Des élèves font leur rentrée dans un collège à Aytre (Charente-Maritime). — XAVIER LEOTY / AFP

Prévenir les catastrophes. A une semaine de la rentrée, les ministres de l’Education Najat Vallaud-Belkacem, de l’Intérieur Bernard Cazeneuve feront le point ce mercredi sur des mesures pour sécuriser les établissements face à la menace terroriste. « Il n’y aura pas d’annonces tonitruantes, la plupart des mesures ayant déjà été annoncées », explique à 20 minutes le cabinet de Najat-Vallaud Belkacem. Les dernières en date sont issues de la circulaire du 29 juillet. 20 minutes fait le bilan des dispositions qui ont déjà été décidées dans ce domaine et de celles qui pourraient encore améliorer la sécurité des établissements.

Les mesures déjà décidées

Le premier objectif est de sécuriser les établissements eux-mêmes. « L’année scolaire dernière, on a fait le point sur les travaux de sécurisation prioritaires », explique-t-on rue de Grenelle. Selon les cas, des grillages ont été ajoutés, des caméras de vidéo surveillance installées, des portes ont été renforcées. La circulaire du 29 juillet insiste aussi sur la sécurisation des « espaces particulièrement vulnérables des établissements scolaires » (accès isolés, façades exposées notamment). Ce qui entraînera d’autres travaux sur les bâtiments dans les prochains mois.

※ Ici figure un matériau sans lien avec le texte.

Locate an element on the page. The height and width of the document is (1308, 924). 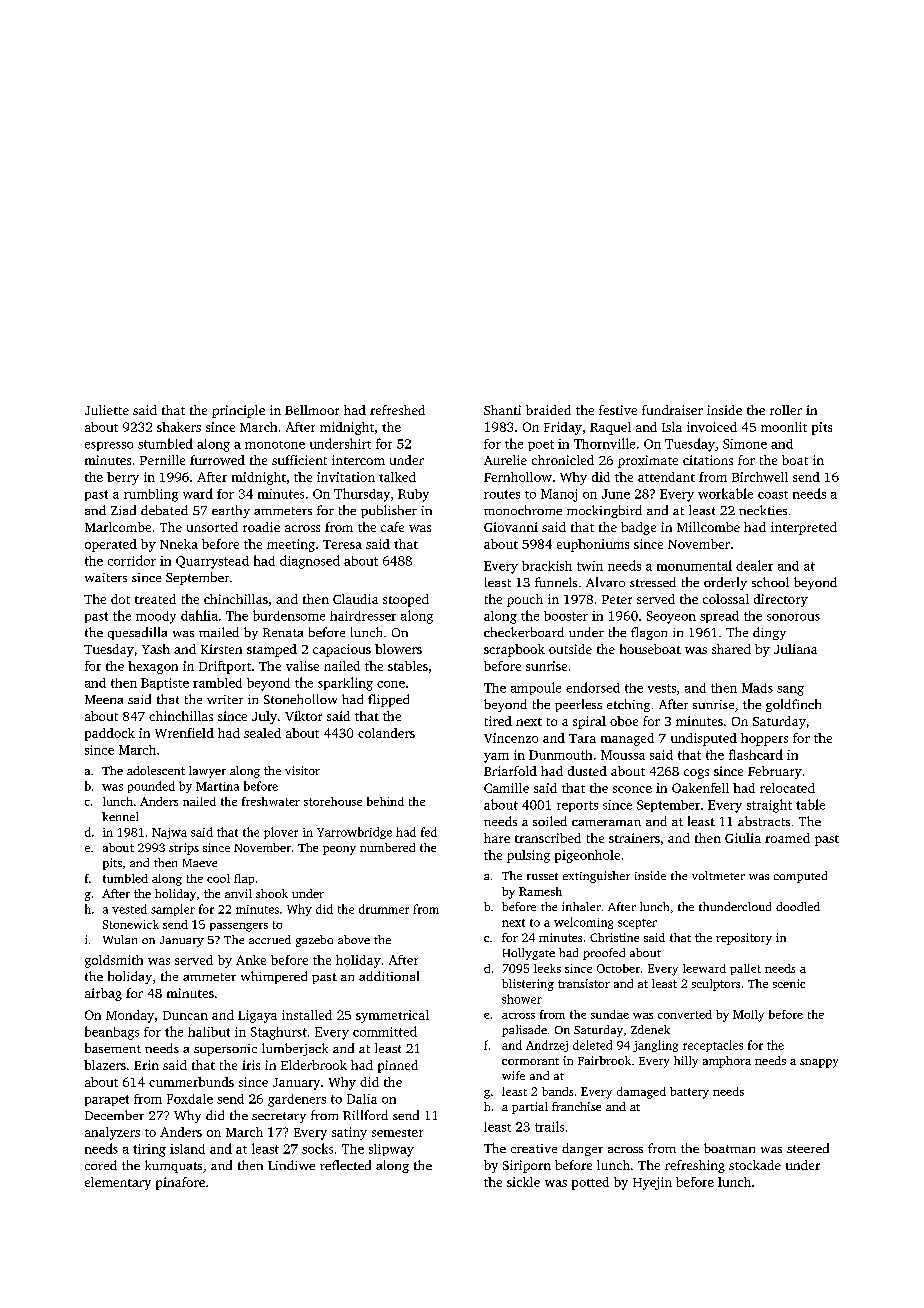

Des consignes ont aussi été données pour améliorer la sécurité aux abords de l’école. Les parents d’élèves sont invités à « éviter tout attroupement préjudiciable à la sécurité des élèves » et à ne pas stationner devant l’établissement. Quant aux chefs d’établissements, ils peuvent contrôler visuellement les sacs des personnes qui pénètrent dans l’établissement.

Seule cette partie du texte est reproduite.